— PASSAGE —
- - - -

Science

Effective weight-loss surgery hard for Canadians to access

Study concludes stomach stapling surgery works to keep weight off in obese people but fewer Canadian hospitals are offering it.

Stomach stapling surgery is one of the most successful methods for long-term weight loss in obese people but the procedure is becoming harder to get in Canada.

A new study comparing weight-loss methods concluded bariatric, or stomach stapling, surgery has by far the most profound effect.

The surgery works to shrink stomachs. Weight loss then improves health by lowering incidence of Type 2 diabetes, high blood pressure and heart attacks in obese people.

In Canada, most provincial health plans pay for the surgery. Demand is high, but supply is low. In the past two years, seven centres, including ones in Vancouver, London and Ottawa, have stopped performing the procedure.

Traci Bell of Edmonton was 100 pounds overweight with three health problems, all weight-related conditions. She was able to get weight-loss surgery after 20 years of diets and exercise failed to keep the extra pounds off.

"I wake up choking in the middle of the night because I can't get my breath because of the fat around my neck," she said in July 2002.

Eighteen months later and 65 pounds lighter, her blood pressure and blood sugar are normal and the breathing problems are gone. "It's given me life back," Bell said.

But Bell's doctor isn't taking new patients. Only 11 Canadian hospitals continue to offer weight-loss surgery, and many do no more than one or two a week.

Weight-loss surgeon Dr. Doug Davy says the programs have been cut because the procedure is expensive and time consuming, with a high rate of complications. Health-care administrators may see the condition as self-afflicted due to a lack of willpower, making it an easy program to cut when funds are tight.

- - - -

— ACTIONS TO TAKE —
1. Write out the weight-loss surgery article word for word from "A new study" to "in July 2002.".
2. According to the weight-loss surgery article, how many Canadian hospitals still offer weight-loss surgery?
3. Do these statements agree with the weight-loss surgery article? Answer yes or no for each, quoting the words that decide it. (a) Most provincial health plans in Canada pay for the surgery. (b) Traci Bell was 100 pounds lighter eighteen months after her surgery. (c) Dr. Doug Davy says the procedure has a low rate of complications.
The data after the weight-loss surgery article is separate material, unrelated to it.

- - - -

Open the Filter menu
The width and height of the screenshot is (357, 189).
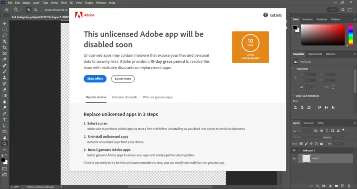[65, 3]
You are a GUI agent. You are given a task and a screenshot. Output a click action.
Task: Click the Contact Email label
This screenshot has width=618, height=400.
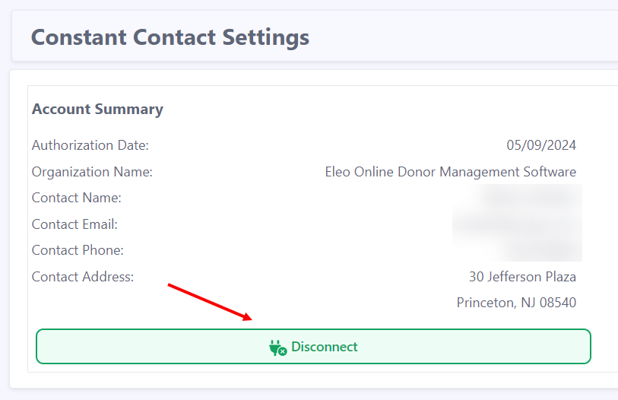[x=74, y=224]
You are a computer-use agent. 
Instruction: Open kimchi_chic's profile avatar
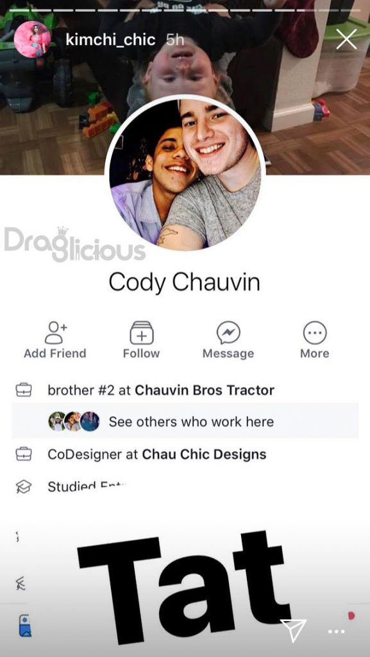(x=33, y=39)
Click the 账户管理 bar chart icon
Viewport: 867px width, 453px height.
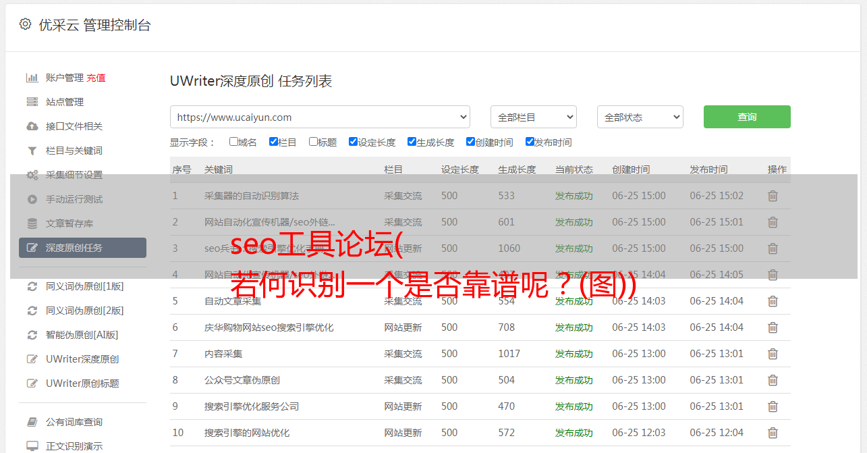(x=32, y=78)
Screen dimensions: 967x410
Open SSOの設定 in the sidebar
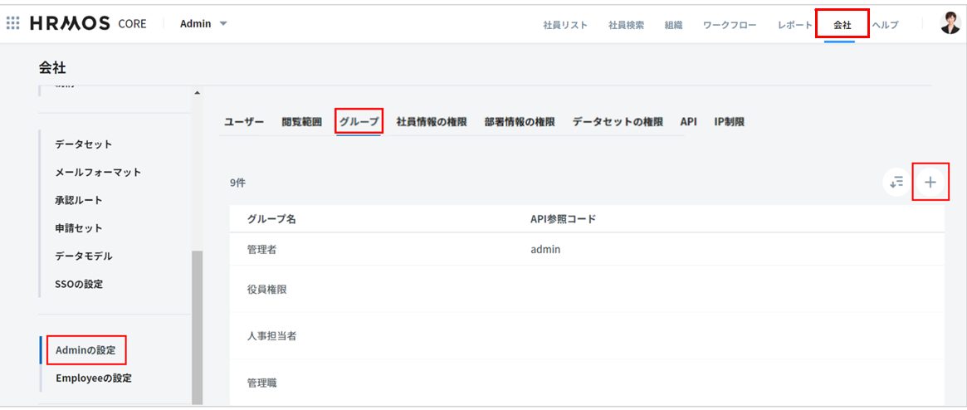click(x=79, y=284)
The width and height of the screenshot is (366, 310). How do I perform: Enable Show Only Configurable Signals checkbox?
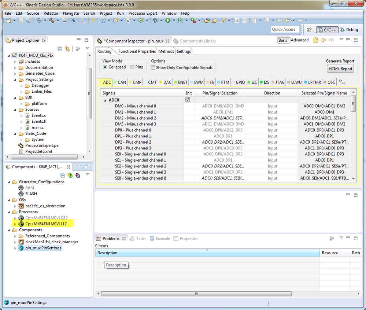(153, 68)
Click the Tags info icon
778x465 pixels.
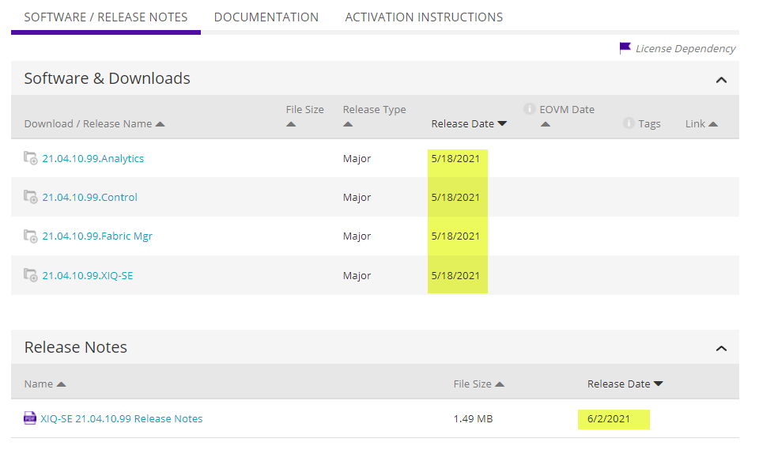629,123
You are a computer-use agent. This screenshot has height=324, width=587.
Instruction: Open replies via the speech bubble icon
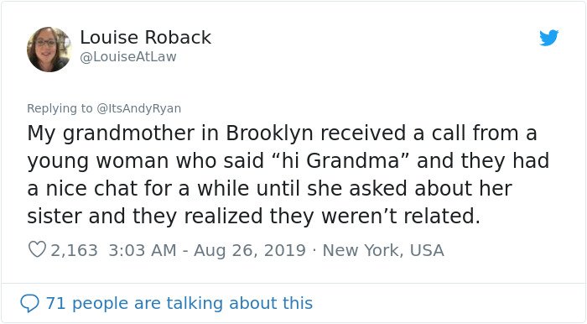(29, 303)
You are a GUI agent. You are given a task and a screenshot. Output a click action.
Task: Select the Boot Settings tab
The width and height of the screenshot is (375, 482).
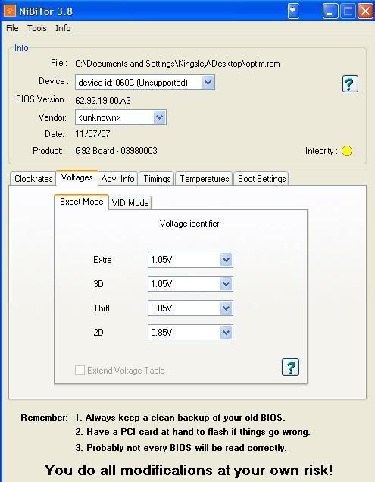click(261, 179)
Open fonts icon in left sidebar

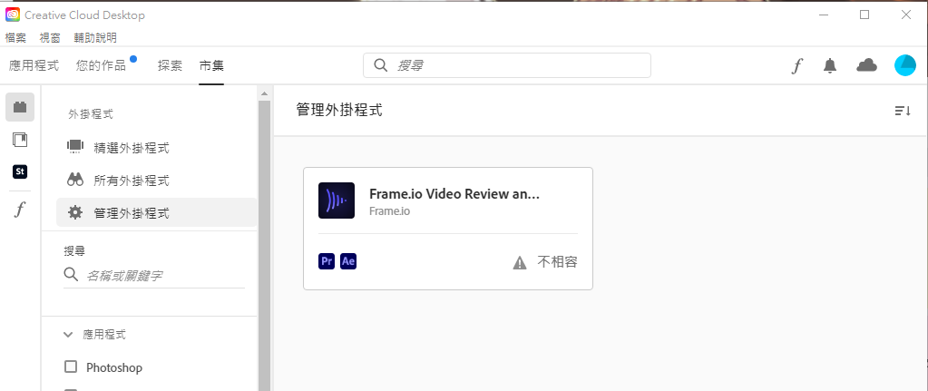point(20,209)
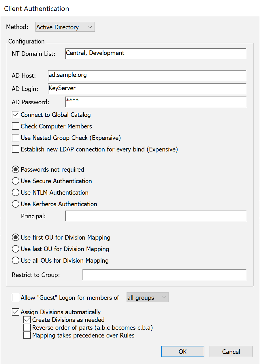Enable Use Nested Group Check option

(x=16, y=138)
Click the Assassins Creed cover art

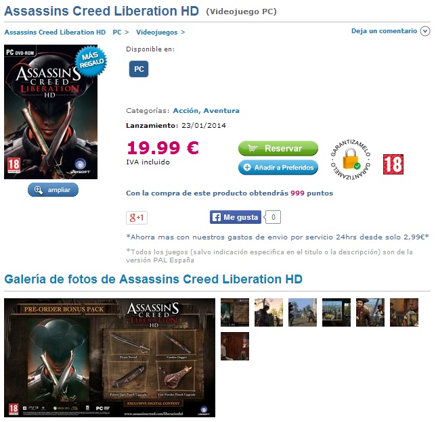click(x=51, y=112)
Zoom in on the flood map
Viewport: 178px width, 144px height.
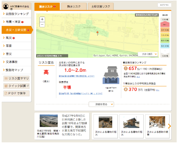pyautogui.click(x=42, y=19)
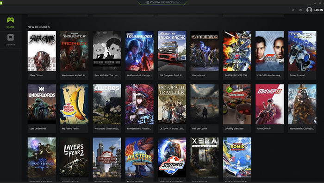Open the Gloomhaven game tile

coord(205,55)
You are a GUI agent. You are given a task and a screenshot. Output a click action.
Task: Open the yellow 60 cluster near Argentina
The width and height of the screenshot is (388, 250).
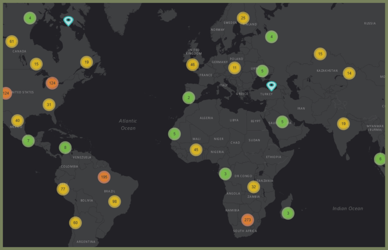click(x=75, y=223)
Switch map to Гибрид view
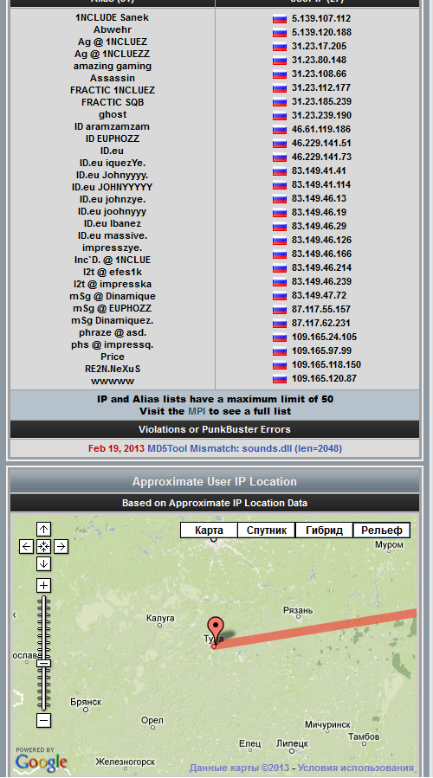The image size is (433, 778). [x=324, y=530]
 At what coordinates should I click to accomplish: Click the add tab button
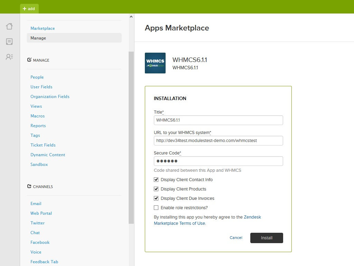click(29, 9)
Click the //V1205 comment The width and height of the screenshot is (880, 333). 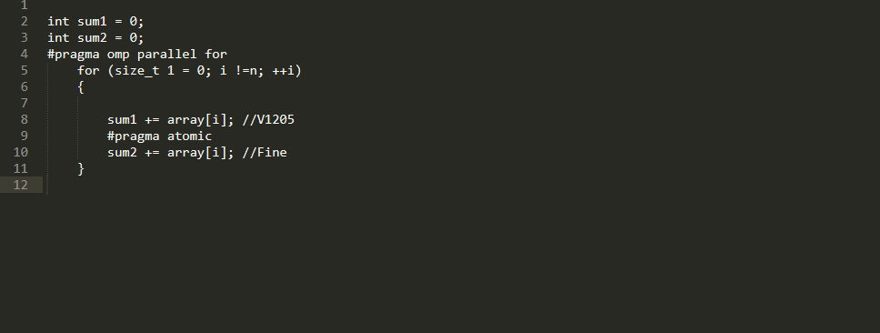[268, 119]
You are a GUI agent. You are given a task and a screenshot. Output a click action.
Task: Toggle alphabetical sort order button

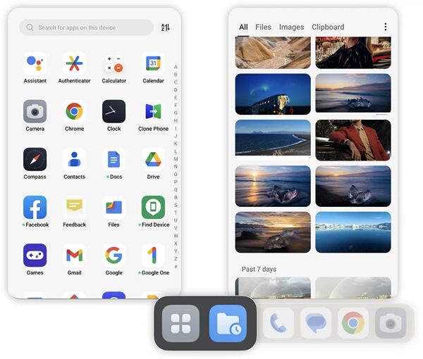click(166, 27)
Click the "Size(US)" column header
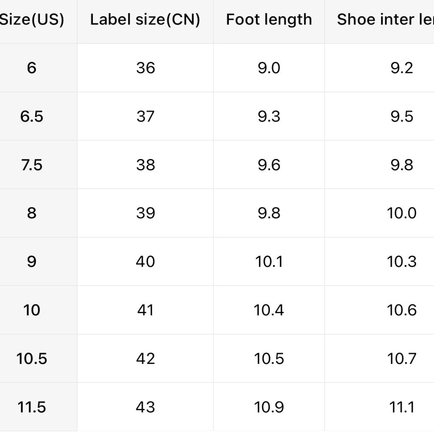434x434 pixels. pos(32,19)
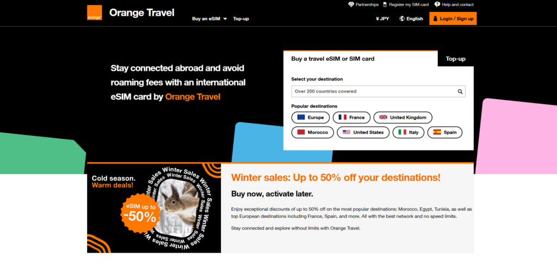This screenshot has width=557, height=269.
Task: Choose United Kingdom popular destination
Action: [x=403, y=118]
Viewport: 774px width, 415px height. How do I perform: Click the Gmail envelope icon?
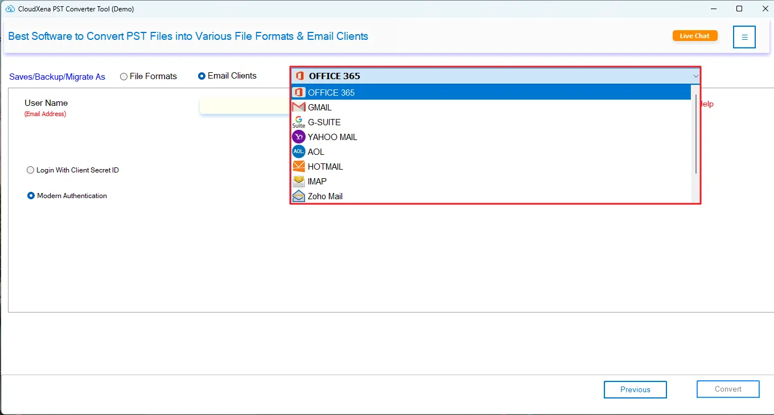click(299, 107)
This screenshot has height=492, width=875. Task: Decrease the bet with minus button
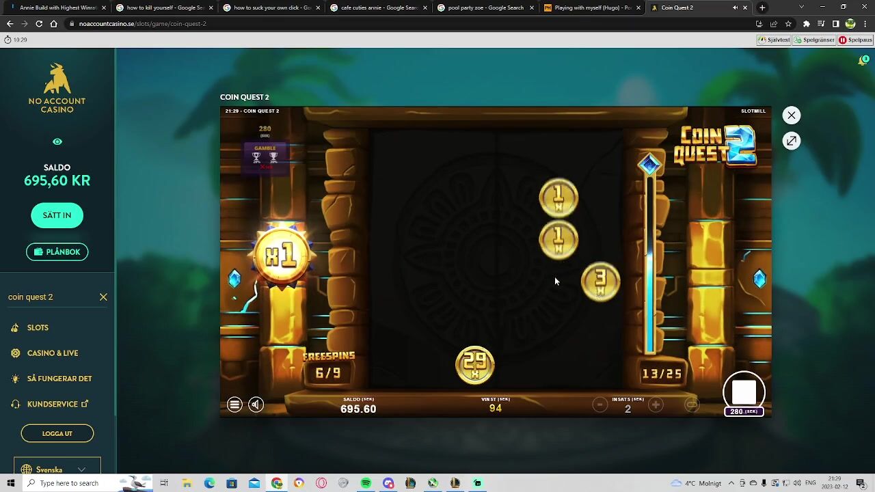click(600, 405)
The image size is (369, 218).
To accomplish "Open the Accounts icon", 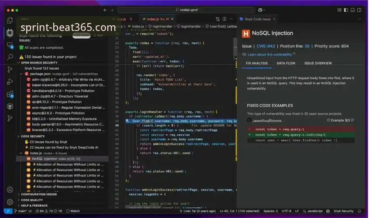I will point(10,190).
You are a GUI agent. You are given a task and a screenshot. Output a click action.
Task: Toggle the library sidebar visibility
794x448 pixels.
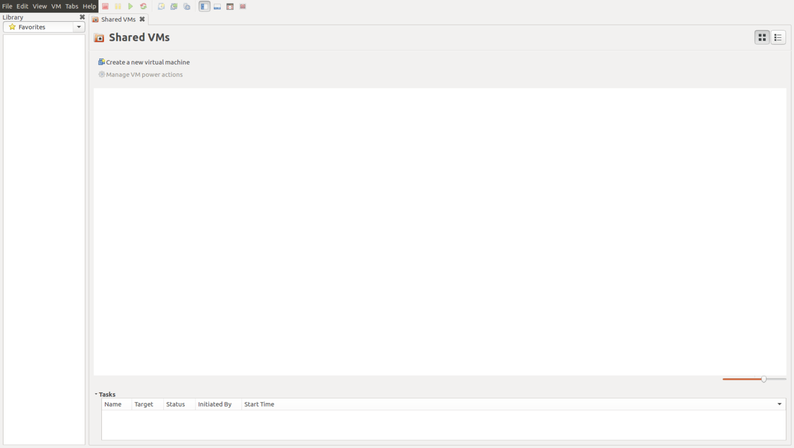[204, 6]
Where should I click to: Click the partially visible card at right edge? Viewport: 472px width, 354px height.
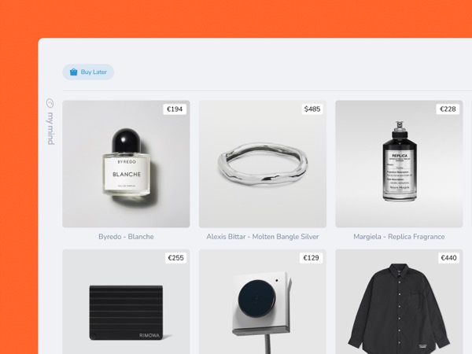tap(470, 164)
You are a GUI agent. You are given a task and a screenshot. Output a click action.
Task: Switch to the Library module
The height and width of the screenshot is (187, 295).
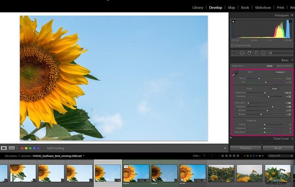point(198,8)
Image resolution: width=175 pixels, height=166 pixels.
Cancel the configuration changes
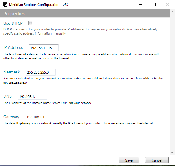tap(157, 160)
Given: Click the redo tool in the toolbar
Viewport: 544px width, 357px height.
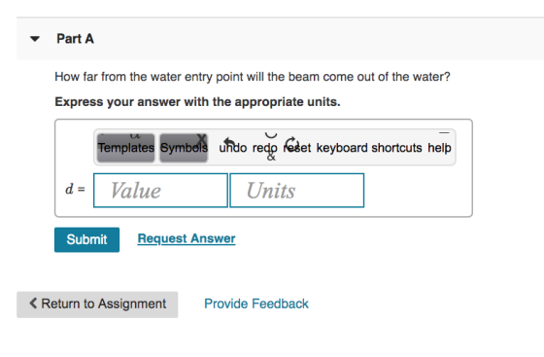Looking at the screenshot, I should (x=265, y=147).
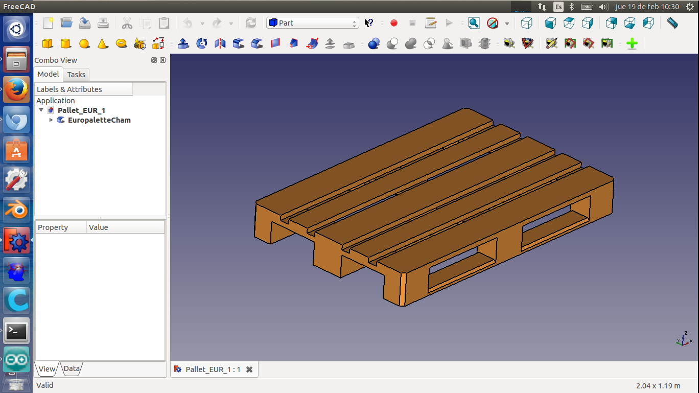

- - - -

— SOLUTIONS FOR EACH TASK —
1.
A new study comparing weight-loss methods concluded bariatric, or stomach stapling, surgery has by far the most profound effect.

The surgery works to shrink stomachs. Weight loss then improves health by lowering incidence of Type 2 diabetes, high blood pressure and heart attacks in obese people.

In Canada, most provincial health plans pay for the surgery. Demand is high, but supply is low. In the past two years, seven centres, including ones in Vancouver, London and Ottawa, have stopped performing the procedure.

Traci Bell of Edmonton was 100 pounds overweight with three health problems, all weight-related conditions. She was able to get weight-loss surgery after 20 years of diets and exercise failed to keep the extra pounds off.

"I wake up choking in the middle of the night because I can't get my breath because of the fat around my neck," she said in July 2002.

2. 11

3.
(a) Yes: "In Canada, most provincial health plans pay for the surgery."
(b) No: "Eighteen months later and 65 pounds lighter"
(c) No: "with a high rate of complications"